Jusqu’il y a peu, le nom de Taranaki n’évoquait rien de particulier pour le commun des mortels, sauf en Nouvelle-Zélande. Verdoyante et fertile, cette région qui borde le littoral occidental de l’Île du Nord s’est imposée sur la carte du tourisme en 2017 lorsque le guide de voyage Lonely Planet l’a classée deuxième dans son Top 10 des régions du monde. Cette région de 120.000 habitants, par ailleurs, compte une forte présence maorie et est surnommée le « Texas de la Nouvelle-Zélande » du fait de ses importants gisements de pétrole et de gaz. Taranaki se positionne également parmi les pôles agricoles et d’élevage laitier du pays.

Dans le même temps, toutefois, la région a su formuler un plan ambitieux de transition équitable qui pourrait la placer sur la carte du monde. En 2018, le gouvernement néo-zélandais a interdit toute prospection pétrolière et gazière offshore dans le pays, jetant ainsi les bases de la feuille de route Taranaki 2050. Initiative historique conjuguant gouvernement, travailleurs, employeurs, Māoris, communautés locales et société civile, entre autres parties prenantes, la feuille de route est pilotée par l’agence de développement économique régionale Venture Taranaki. Son objectif, d’ébaucher ce à quoi pourrait ressembler l’avenir bas carbone de Taranaki une fois que la région se détournera de ses secteurs à forte intensité de carbone, en particulier le pétrole, le gaz et l’élevage laitier.

Une vingtaine de gisements de pétrole et de gaz seraient encore en exploitation dans la région de Taranaki. Ceux-ci emploient directement quelque 4.300 personnes, en plus de milliers d’autres employées dans les chaînes d’approvisionnement de l’industrie. Si l’annonce de 2018 avait initialement suscité des craintes quant aux répercussions possibles sur l’emploi, un rapport estimant que le chômage dans la région augmenterait de 4,7 %, c’est précisément à ce niveau que la stratégie de transition équitable entre en jeu : même si la sortie des industries polluantes ne se fera pas du jour au lendemain, un dialogue social fort entre les différents acteurs de la communauté est essentiel pour garantir qu’aucun travailleur ne soit laissé pour compte dans le processus de décarbonisation.

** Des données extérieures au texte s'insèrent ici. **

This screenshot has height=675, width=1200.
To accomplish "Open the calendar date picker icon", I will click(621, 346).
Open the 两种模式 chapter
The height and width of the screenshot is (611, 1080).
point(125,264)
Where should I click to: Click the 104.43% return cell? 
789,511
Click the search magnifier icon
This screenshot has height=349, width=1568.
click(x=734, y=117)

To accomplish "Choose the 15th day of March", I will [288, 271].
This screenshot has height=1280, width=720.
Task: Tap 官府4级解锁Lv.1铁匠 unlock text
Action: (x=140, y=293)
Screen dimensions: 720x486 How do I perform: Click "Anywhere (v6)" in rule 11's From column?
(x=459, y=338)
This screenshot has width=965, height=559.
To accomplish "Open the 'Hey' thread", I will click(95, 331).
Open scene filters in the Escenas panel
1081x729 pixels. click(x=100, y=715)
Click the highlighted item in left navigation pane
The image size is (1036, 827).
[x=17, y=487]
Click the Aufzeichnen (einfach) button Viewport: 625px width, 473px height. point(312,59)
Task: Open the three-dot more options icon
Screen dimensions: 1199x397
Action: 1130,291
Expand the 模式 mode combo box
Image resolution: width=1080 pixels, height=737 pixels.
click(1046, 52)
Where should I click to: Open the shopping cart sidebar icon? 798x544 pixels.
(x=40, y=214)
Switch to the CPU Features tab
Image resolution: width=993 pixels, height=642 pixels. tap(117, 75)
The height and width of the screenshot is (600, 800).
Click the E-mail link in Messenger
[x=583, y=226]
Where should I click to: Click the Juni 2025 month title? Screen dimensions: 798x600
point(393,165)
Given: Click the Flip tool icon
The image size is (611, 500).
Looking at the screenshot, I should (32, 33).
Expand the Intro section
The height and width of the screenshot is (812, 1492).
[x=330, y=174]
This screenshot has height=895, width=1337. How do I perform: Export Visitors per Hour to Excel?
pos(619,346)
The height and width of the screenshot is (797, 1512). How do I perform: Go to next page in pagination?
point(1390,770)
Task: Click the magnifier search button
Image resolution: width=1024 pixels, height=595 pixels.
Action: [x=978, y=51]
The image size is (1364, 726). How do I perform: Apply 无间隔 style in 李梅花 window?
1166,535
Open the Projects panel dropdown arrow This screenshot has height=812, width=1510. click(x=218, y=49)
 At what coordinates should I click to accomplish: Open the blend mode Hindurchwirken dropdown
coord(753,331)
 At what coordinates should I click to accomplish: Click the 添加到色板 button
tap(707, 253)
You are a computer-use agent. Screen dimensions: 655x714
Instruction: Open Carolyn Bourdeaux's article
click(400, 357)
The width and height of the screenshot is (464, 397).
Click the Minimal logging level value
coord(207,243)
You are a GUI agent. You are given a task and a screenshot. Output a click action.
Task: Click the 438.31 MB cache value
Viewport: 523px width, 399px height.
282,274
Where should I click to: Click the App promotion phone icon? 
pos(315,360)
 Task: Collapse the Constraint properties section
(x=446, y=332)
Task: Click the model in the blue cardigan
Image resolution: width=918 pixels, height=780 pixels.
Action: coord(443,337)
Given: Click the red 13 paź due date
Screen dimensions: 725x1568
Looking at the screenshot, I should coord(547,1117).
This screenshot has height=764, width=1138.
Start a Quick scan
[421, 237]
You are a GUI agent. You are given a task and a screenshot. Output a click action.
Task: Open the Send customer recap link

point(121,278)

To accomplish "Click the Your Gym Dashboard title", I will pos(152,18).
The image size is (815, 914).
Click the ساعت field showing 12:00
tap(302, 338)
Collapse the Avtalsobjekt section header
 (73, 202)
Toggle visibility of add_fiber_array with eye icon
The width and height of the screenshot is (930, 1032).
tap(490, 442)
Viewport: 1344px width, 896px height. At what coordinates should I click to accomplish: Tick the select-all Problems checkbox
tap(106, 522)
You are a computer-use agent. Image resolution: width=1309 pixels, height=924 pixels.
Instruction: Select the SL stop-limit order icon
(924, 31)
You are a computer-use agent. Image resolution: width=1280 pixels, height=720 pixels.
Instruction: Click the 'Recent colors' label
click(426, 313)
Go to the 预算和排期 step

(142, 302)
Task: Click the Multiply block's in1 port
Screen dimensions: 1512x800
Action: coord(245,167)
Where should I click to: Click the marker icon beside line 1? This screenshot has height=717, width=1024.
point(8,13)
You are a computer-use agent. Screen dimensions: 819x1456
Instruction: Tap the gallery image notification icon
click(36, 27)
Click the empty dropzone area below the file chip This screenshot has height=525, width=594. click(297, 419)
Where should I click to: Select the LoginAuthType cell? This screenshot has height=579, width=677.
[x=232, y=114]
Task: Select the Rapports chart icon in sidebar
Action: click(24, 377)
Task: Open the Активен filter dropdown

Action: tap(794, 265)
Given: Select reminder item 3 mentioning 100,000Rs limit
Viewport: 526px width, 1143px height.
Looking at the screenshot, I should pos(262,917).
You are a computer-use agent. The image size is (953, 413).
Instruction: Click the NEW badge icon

« Tôt ou tard, nous serons tous confrontés à la nécessité d’agir contre le changement climatique. À Taranaki, ils s’y prennent plus tôt que dans la plupart des autres régions », déclare Sam Huggard, chercheur en stratégie auprès de l’E tū.

Le plus grand syndicat du secteur privé de Nouvelle-Zélande, qui représente six industries, et dont le nom signifie « garder la tête haute » en maori, a participé à une série de sessions de réflexion, ainsi qu’à des campagnes itinérantes organisées par Venture Taranaki entre février et avril 2019. Celles-ci visaient à recueillir des idées auprès du plus grand nombre possible de personnes vivant et travaillant à Taranaki sur ce à quoi pourrait ressembler l’avenir économique de la région au cours des trois prochaines décennies. « Les travailleurs de ces industries de combustibles fossiles, qui ont contribué à la prospérité de la Nouvelle-Zélande, méritent la certitude d’avoir accès à des emplois décents et bien rémunérés dans de nouvelles industries », ajoute M. Huggard.

Des discussions ont eu lieu sur la manière de diversifier et développer durablement l’économie de la région de Taranaki pour les personnes dont la sécurité de l’emploi et les moyens de subsistance seraient menacés. Après avoir recueilli les réflexions initiales de tous les participants, les meilleures idées ont été synthétisées sous forme de « plans d’action stratégiques de transition » plus concrets, qui ont été regroupés entre fin 2019 et août 202020. La feuille de route a elle été publiée en juillet 2019. En mai 2019, l’E tū a envoyé huit responsables syndicaux à la cérémonie de lancement du sommet consacré à la feuille de route Taranaki 2050. Ces délégués « ont reçu une formation sur le concept de transition juste et formeront un pont entre le processus de la feuille de route et les membres du syndicat dans leurs secteurs respectifs », a expliqué M. Huggard.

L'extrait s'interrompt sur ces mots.